(The problem): Could you copy the records below exactly, leaving out any pictures they include?

Stored records

= = =

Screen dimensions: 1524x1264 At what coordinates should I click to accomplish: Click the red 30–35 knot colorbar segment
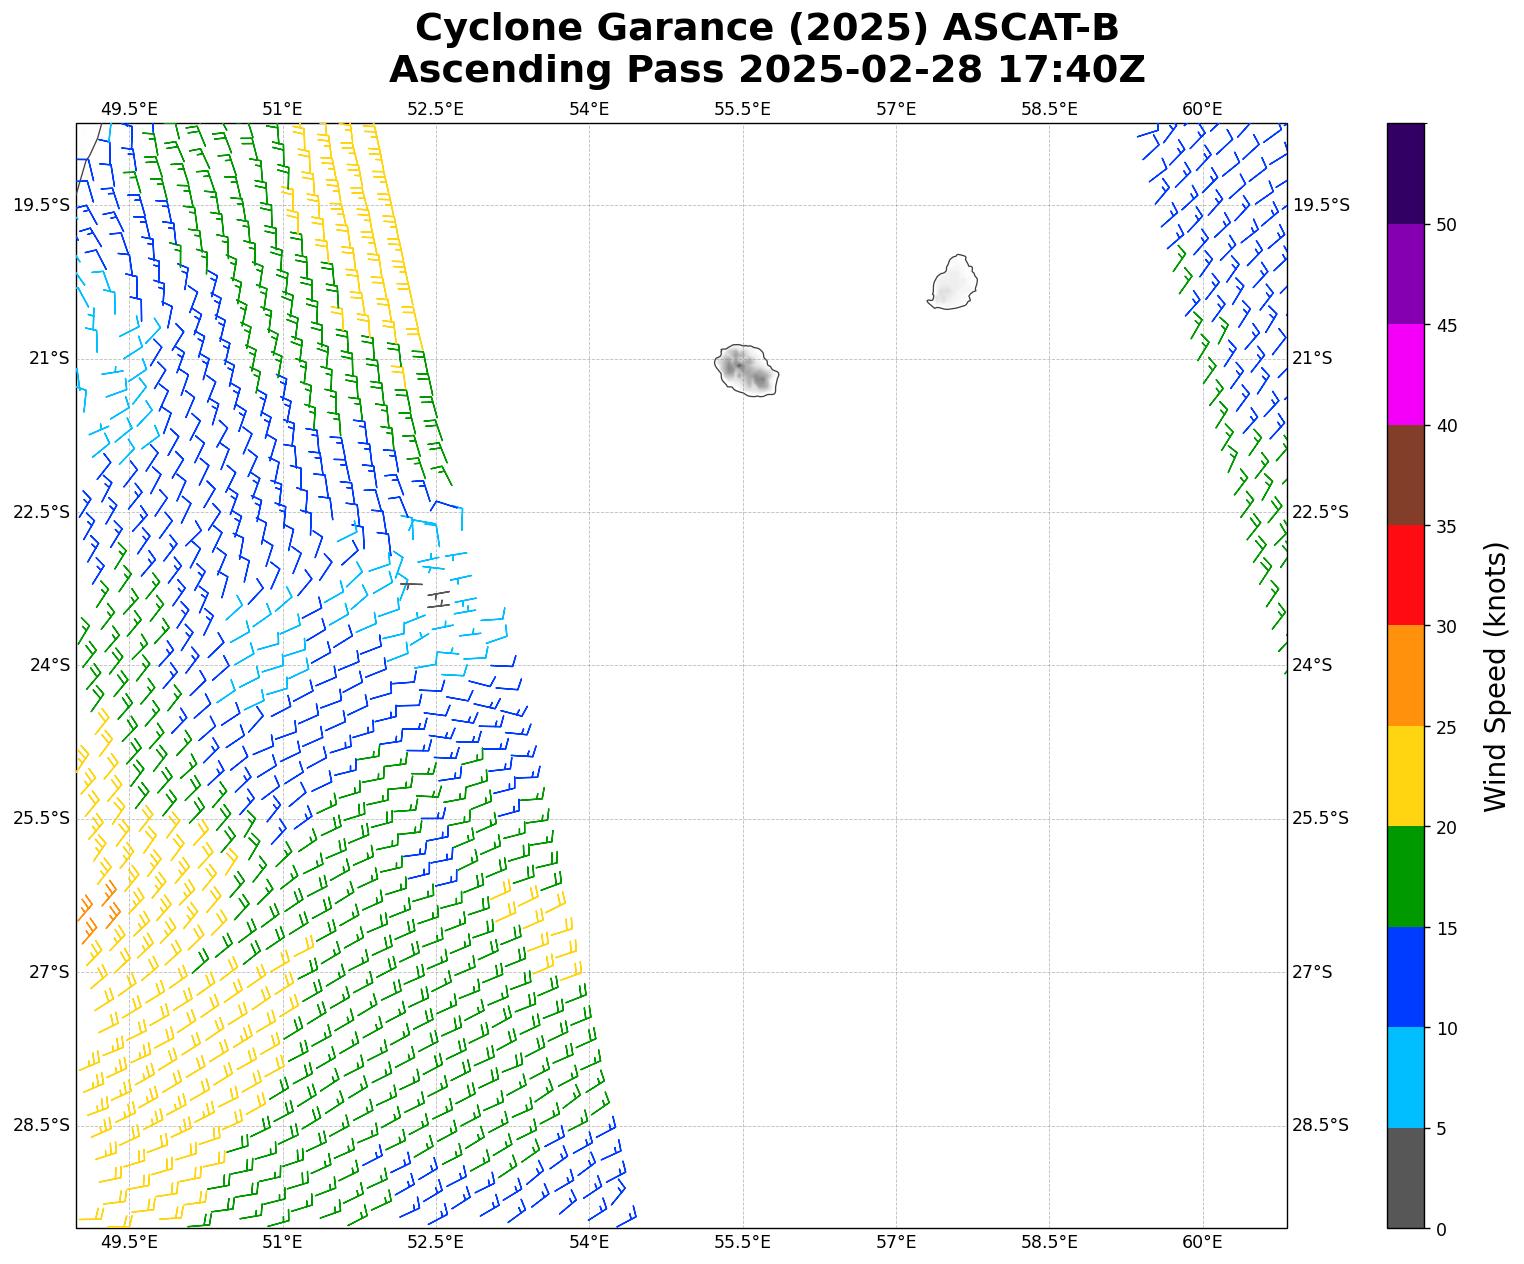(x=1405, y=575)
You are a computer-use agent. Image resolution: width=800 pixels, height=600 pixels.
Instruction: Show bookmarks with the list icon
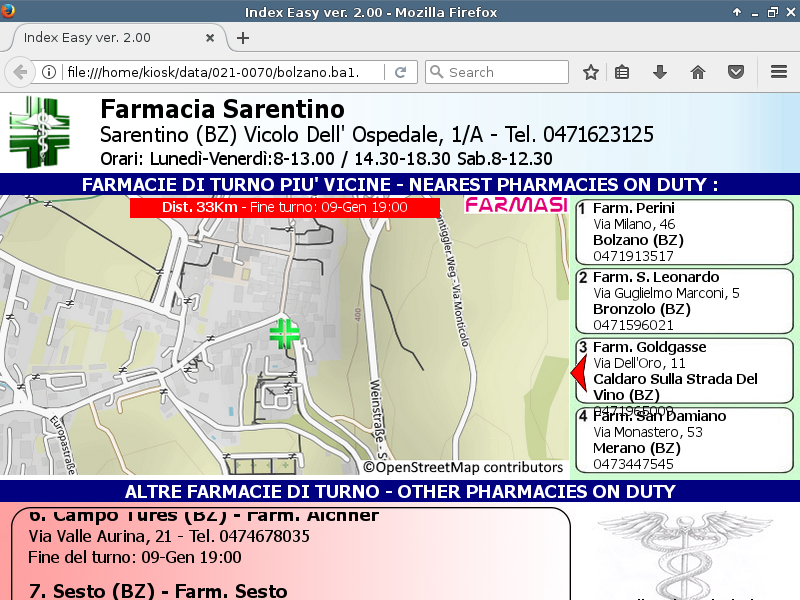tap(622, 72)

= = =

(Answer section):
Screen dimensions: 1524x1264 At what coordinates should I click to accomplish: Click the red 30–35 knot colorbar segment
(x=1405, y=575)
You are a computer-use agent. Image resolution: width=800 pixels, height=600 pixels.
Instruction: Show bookmarks with the list icon
tap(622, 72)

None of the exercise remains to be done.